See our latest analysis for Dah Sing Banking Group
Dividend Volatility
While the company has been paying a dividend for a long time, it has cut the dividend at least once in the last 10 years. The annual payment during the last 10 years was HK$0.34 in 2015, and the most recent fiscal year payment was HK$0.66. This means that it has been growing its distributions at 6.9% per annum over that time. We like to see dividends have grown at a reasonable rate, but with at least one substantial cut in the payments, we're not certain this dividend stock would be ideal for someone intending to live on the income.
Dividend Growth May Be Hard To Achieve
Growing earnings per share could be a mitigating factor when considering the past fluctuations in the dividend. Unfortunately, Dah Sing Banking Group's earnings per share has been essentially flat over the past five years, which means the dividend may not be increased each year.
In Summary
Overall, it's not great to see that the dividend has been cut, but this might be explained by the payments being a bit high previously. The low payout ratio is a redeeming feature, but generally we are not too happy with the payments Dah Sing Banking Group has been making. We would probably look elsewhere for an income investment.

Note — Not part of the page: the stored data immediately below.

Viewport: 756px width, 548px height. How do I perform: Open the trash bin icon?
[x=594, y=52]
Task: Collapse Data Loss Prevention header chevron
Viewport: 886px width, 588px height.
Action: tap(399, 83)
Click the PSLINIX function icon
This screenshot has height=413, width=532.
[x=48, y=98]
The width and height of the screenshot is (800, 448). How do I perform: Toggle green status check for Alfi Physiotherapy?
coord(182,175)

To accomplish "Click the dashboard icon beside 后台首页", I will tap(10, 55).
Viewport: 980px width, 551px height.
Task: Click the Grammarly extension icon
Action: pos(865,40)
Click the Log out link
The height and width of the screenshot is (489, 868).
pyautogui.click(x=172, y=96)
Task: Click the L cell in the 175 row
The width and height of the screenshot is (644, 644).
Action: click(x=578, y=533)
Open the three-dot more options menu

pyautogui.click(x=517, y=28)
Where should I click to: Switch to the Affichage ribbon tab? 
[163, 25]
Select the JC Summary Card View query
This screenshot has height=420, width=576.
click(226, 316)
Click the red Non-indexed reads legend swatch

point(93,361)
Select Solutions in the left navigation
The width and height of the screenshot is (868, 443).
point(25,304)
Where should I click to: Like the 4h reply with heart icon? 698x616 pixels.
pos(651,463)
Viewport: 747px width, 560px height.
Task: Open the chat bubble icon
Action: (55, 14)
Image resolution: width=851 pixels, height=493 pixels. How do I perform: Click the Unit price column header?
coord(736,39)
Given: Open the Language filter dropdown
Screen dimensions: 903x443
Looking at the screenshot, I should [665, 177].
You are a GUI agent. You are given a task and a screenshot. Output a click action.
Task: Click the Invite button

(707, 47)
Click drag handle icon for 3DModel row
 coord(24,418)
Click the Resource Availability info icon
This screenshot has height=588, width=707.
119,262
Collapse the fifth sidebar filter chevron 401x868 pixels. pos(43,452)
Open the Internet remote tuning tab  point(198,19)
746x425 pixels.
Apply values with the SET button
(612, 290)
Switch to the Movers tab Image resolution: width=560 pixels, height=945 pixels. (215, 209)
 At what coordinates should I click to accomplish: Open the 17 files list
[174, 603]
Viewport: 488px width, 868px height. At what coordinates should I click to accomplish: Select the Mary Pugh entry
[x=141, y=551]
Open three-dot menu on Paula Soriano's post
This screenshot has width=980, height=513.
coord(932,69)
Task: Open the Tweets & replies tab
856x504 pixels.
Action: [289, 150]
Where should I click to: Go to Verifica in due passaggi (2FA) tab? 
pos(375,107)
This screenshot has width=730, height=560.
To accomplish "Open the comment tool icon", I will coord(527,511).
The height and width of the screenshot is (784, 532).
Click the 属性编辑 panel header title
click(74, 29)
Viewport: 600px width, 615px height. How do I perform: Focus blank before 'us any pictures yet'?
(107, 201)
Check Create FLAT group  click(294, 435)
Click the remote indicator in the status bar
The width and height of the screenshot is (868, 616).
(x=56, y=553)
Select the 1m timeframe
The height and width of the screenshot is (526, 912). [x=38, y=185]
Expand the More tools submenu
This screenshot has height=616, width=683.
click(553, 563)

Companies possessing a stable dividend policy will likely enjoy greater investor interest than those suffering from a more inconsistent approach. Still, investors need to consider a host of other factors, apart from dividend payments, when analysing a company. As an example, we've identified 1 warning sign for Dah Sing Banking Group that you should be aware of before investing. Looking for more high-yielding dividend ideas? Try our collection of strong dividend payers.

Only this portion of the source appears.